ASSIGNED TASK
Each line of the data needs to be transcribed exactly.

Stored data entries:
-- Opening Marker --
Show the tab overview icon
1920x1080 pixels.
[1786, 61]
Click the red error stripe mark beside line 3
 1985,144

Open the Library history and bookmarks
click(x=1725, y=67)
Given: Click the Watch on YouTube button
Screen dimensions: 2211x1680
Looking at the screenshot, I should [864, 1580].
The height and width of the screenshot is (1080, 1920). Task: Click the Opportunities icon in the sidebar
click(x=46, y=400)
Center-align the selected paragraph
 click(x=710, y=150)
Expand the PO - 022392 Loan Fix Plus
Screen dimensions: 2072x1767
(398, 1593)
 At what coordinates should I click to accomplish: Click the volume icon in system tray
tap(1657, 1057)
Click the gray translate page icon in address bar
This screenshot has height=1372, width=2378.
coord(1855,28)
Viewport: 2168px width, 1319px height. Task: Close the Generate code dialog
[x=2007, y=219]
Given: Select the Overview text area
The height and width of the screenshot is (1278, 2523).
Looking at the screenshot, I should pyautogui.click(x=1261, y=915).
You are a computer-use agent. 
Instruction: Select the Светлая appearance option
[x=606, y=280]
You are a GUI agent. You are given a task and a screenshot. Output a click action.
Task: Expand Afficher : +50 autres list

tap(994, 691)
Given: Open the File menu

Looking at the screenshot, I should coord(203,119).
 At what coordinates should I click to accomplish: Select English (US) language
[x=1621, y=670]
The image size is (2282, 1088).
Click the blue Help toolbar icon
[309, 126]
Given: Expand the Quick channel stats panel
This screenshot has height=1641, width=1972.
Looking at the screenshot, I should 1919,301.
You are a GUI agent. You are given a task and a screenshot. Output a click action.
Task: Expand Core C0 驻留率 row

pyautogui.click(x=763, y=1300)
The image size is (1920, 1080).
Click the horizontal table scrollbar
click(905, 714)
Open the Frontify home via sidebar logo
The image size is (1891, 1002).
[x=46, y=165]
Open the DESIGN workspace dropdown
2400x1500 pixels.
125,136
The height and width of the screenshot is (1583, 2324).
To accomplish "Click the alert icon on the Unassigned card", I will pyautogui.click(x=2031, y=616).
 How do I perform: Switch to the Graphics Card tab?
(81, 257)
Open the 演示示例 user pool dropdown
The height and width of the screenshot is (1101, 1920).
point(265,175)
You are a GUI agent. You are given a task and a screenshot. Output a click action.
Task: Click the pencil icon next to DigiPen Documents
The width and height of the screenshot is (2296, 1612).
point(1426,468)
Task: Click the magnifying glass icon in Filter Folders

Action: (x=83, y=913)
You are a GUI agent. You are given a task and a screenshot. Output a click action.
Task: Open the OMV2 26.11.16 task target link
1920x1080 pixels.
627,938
-- Closing Marker --
ANSWER BOX
Show the tab overview icon
1920x1080 pixels.
[1786, 61]
Click the red error stripe mark beside line 3
 1985,144

Open the Library history and bookmarks
click(x=1725, y=67)
Given: Click the Watch on YouTube button
Screen dimensions: 2211x1680
Looking at the screenshot, I should [864, 1580].
The height and width of the screenshot is (1080, 1920). Task: Click the Opportunities icon in the sidebar
click(x=46, y=400)
Center-align the selected paragraph
 click(x=710, y=150)
Expand the PO - 022392 Loan Fix Plus
Screen dimensions: 2072x1767
(398, 1593)
 At what coordinates should I click to accomplish: Click the volume icon in system tray
tap(1657, 1057)
Click the gray translate page icon in address bar
This screenshot has height=1372, width=2378.
coord(1855,28)
Viewport: 2168px width, 1319px height. Task: Close the Generate code dialog
[x=2007, y=219]
Given: Select the Overview text area
The height and width of the screenshot is (1278, 2523).
Looking at the screenshot, I should pyautogui.click(x=1261, y=915).
You are a computer-use agent. 
Instruction: Select the Светлая appearance option
[x=606, y=280]
You are a GUI agent. You are given a task and a screenshot. Output a click action.
Task: Expand Afficher : +50 autres list

tap(994, 691)
Given: Open the File menu

Looking at the screenshot, I should coord(203,119).
 At what coordinates should I click to accomplish: Select English (US) language
[x=1621, y=670]
The image size is (2282, 1088).
Click the blue Help toolbar icon
[309, 126]
Given: Expand the Quick channel stats panel
This screenshot has height=1641, width=1972.
Looking at the screenshot, I should 1919,301.
You are a GUI agent. You are given a task and a screenshot. Output a click action.
Task: Expand Core C0 驻留率 row

pyautogui.click(x=763, y=1300)
The image size is (1920, 1080).
Click the horizontal table scrollbar
click(905, 714)
Open the Frontify home via sidebar logo
The image size is (1891, 1002).
[x=46, y=165]
Open the DESIGN workspace dropdown
2400x1500 pixels.
125,136
The height and width of the screenshot is (1583, 2324).
To accomplish "Click the alert icon on the Unassigned card", I will pyautogui.click(x=2031, y=616).
 How do I perform: Switch to the Graphics Card tab?
(81, 257)
Open the 演示示例 user pool dropdown
The height and width of the screenshot is (1101, 1920).
point(265,175)
You are a GUI agent. You are given a task and a screenshot. Output a click action.
Task: Click the pencil icon next to DigiPen Documents
The width and height of the screenshot is (2296, 1612).
point(1426,468)
Task: Click the magnifying glass icon in Filter Folders

Action: (x=83, y=913)
You are a GUI agent. You are given a task and a screenshot. Output a click action.
Task: Open the OMV2 26.11.16 task target link
1920x1080 pixels.
627,938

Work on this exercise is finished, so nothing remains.